'Working mom' dishes easy to prepare, plenty of leftovers
While the harsh winter has everyone hunkered down in their homes, some moms are still on the go. These recipes are a great excuse to stay in after work, and the lemon rosemary chicken and roasted veggies will please eaters of all ages.

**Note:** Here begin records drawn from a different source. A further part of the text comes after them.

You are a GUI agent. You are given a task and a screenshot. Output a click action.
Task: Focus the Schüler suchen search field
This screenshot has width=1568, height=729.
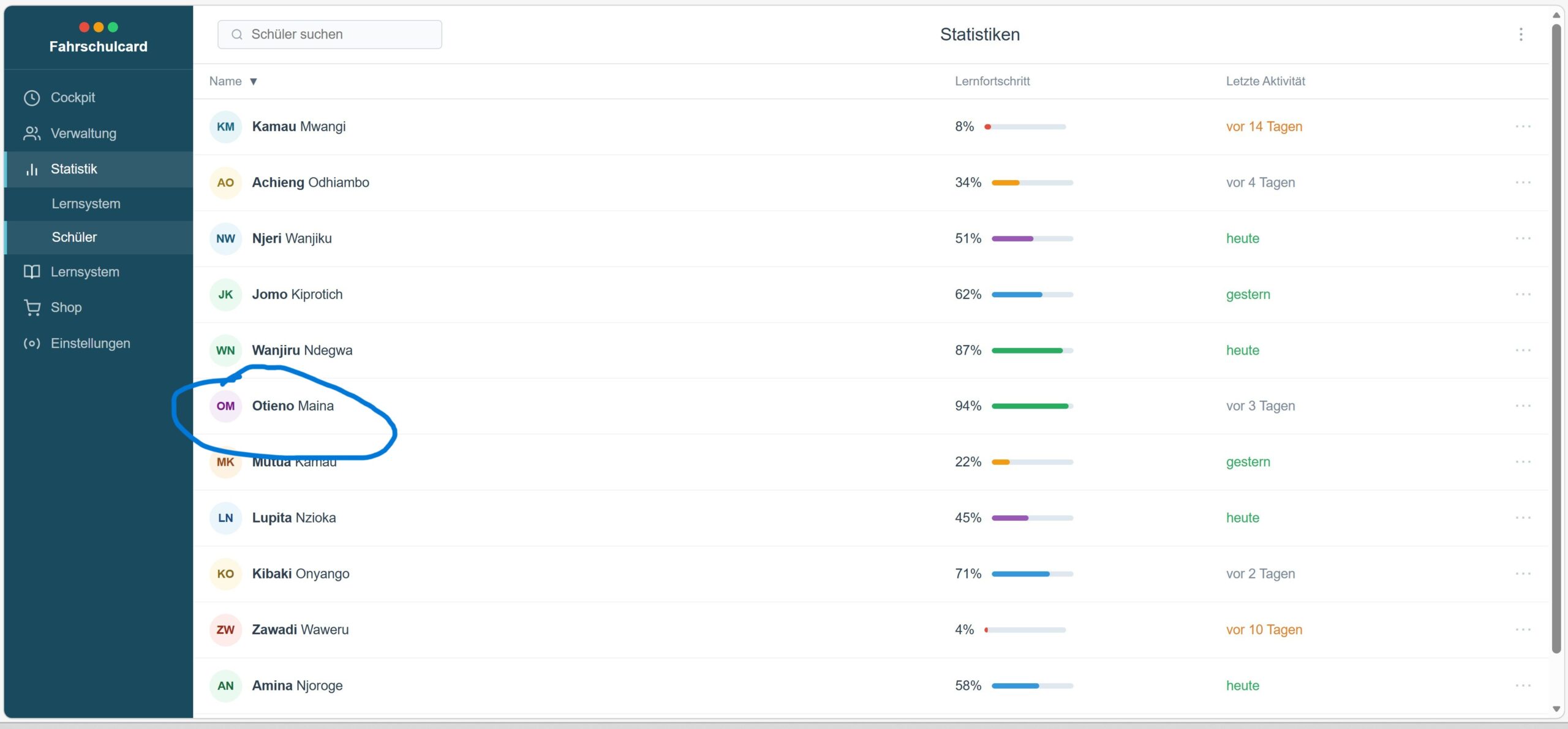330,35
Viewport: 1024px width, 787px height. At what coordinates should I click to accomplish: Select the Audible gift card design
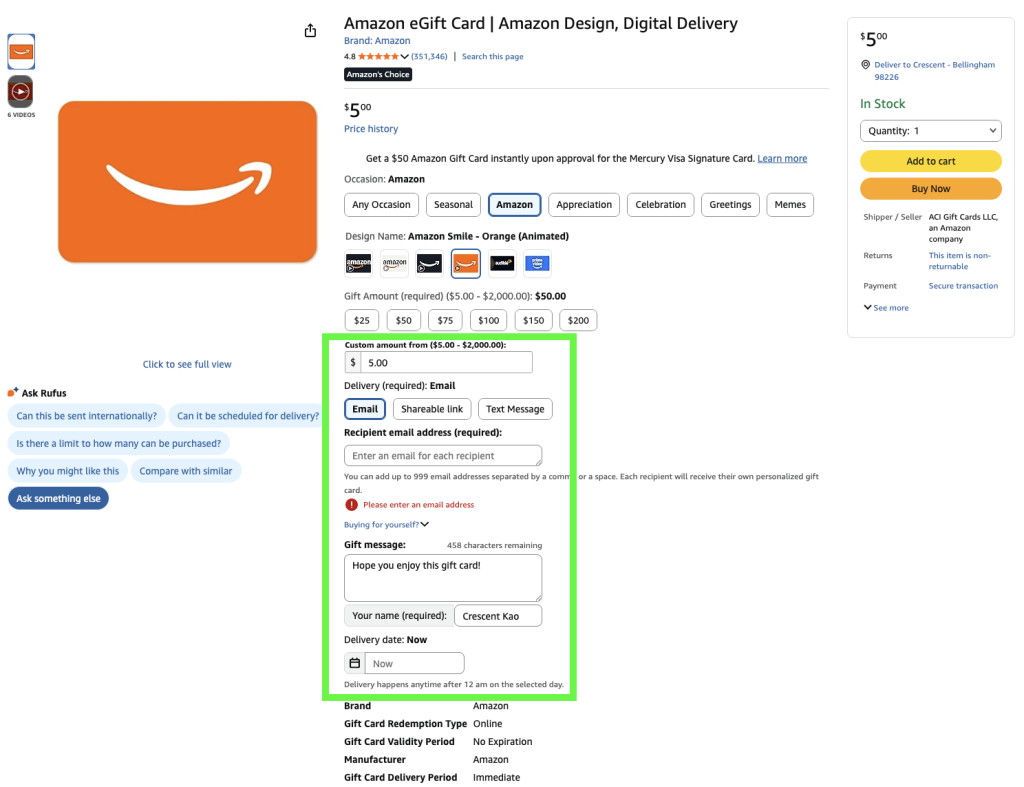point(501,263)
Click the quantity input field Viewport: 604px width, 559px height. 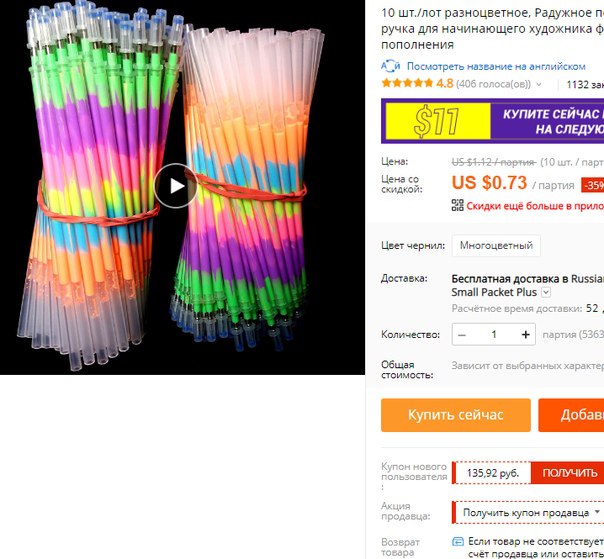pyautogui.click(x=493, y=334)
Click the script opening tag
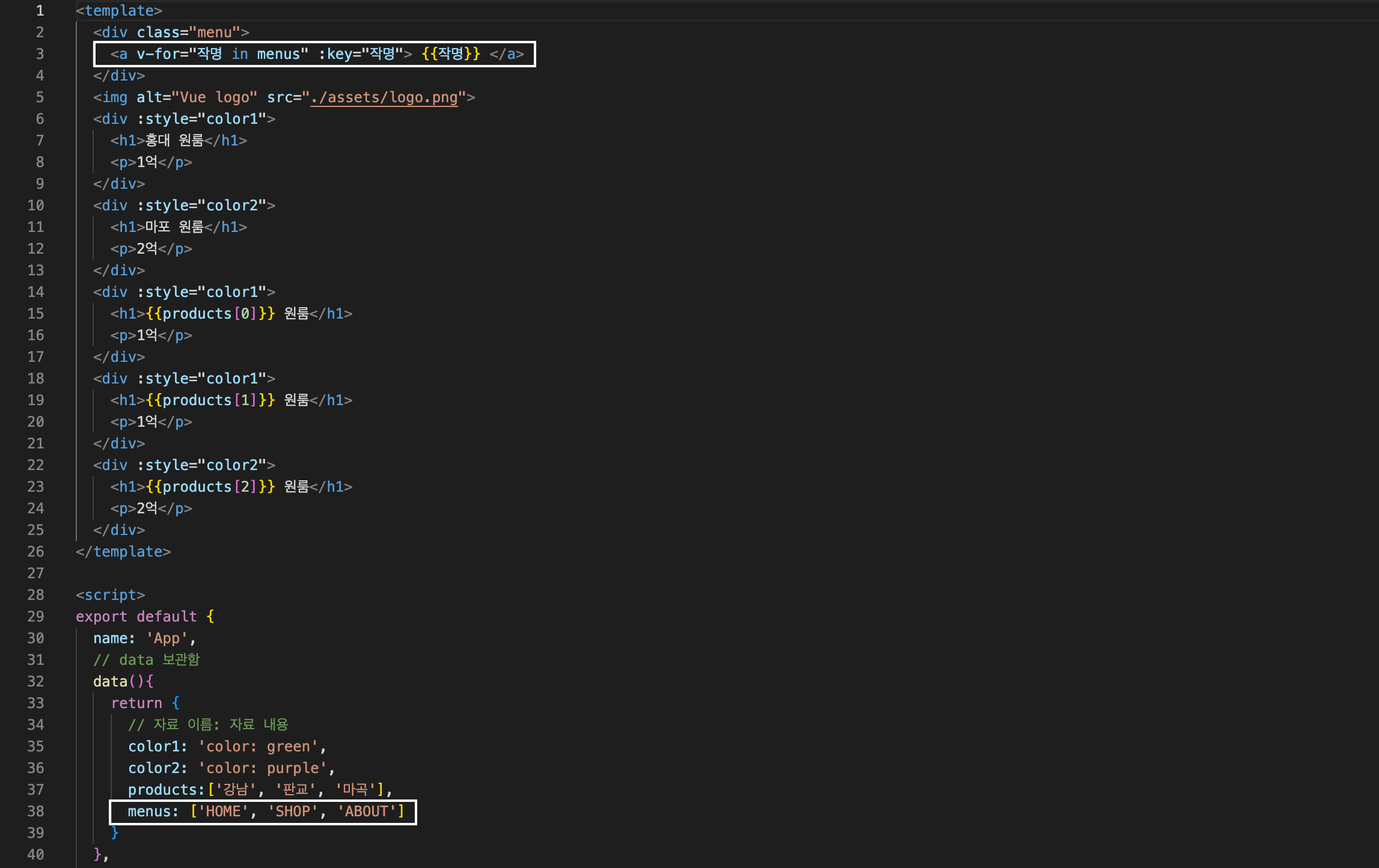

- 1 split bone-in chicken breast
- 3 1/4-inch wide strips of lemon peel
- 1 small clove garlic, minced
- 2 sprigs fresh Rosemary
- 1 1/2 teaspoons Olive Oil
- Kosher Salt & Pepper (to taste)
The key to getting the juicy, flavorful meat is putting all of the seasonings underneath the skin. So, first things first - gently loosen the skin from the breast by inserting your fingers and gently pushing between the skin and meat.Next, arrange the garlic, lemon peel and rosemary on the meat, underneath the skin. Sprinkle with a little salt and pepper, and rub in 1 teaspoon of the olive oil – again, all of this happens underneath the skin. Rub remaining olive oil on top of skin. Place breasts in a Ziploc bag to marinate in the fridge for at least 30 minutes. Usually we like to roast the chicken on the grill, using a convection or “indirect” method. But, you can also roast them in the regular oven, of course!Preheat to 450. Arrange chicken breasts in a roasting pan. Roast for 20 minutes, until the skin is sizzling golden brown, then reduce temp to 400 and roast until the meat is cooked through, about 30 minutes. Note: if your kitchen gets too smoky, lower your temperature a bit, and lengthen cook time accordingly.
- 2 heads broccoli
- 5 large carrots, peeled and quartered
- 1.5 pounds red potatoes, quartered
- 3 large garlic cloves, chopped
- 1 Tablespoon fresh rosemary, chopped
- 2 Tablespoons Olive Oil
- Squeeze of fresh lemon juice
Preheat the oven to 400 degrees. Cut the broccoli florets into bite-sized pieces. Place the broccoli, carrots, potatoes and garlic into a large bowl. Add oil, rosemary, salt and pepper and mix well. Place on a cookie sheet, taking care to tuck the garlic pieces underneath a few veggies so it doesn’t burn (you also might need to spread the vegetables out over two cookie sheets for even roasting). Roast for 30-35 minutes or until desired doneness, stirring once. Finish with a squeeze of fresh lemon juice, while the vegetables are still hot. I like to serve the chicken with rice and roasted or steamed vegetables on the first day. Then, we reinvent shredded or sliced chicken for a number of other weekday recipes.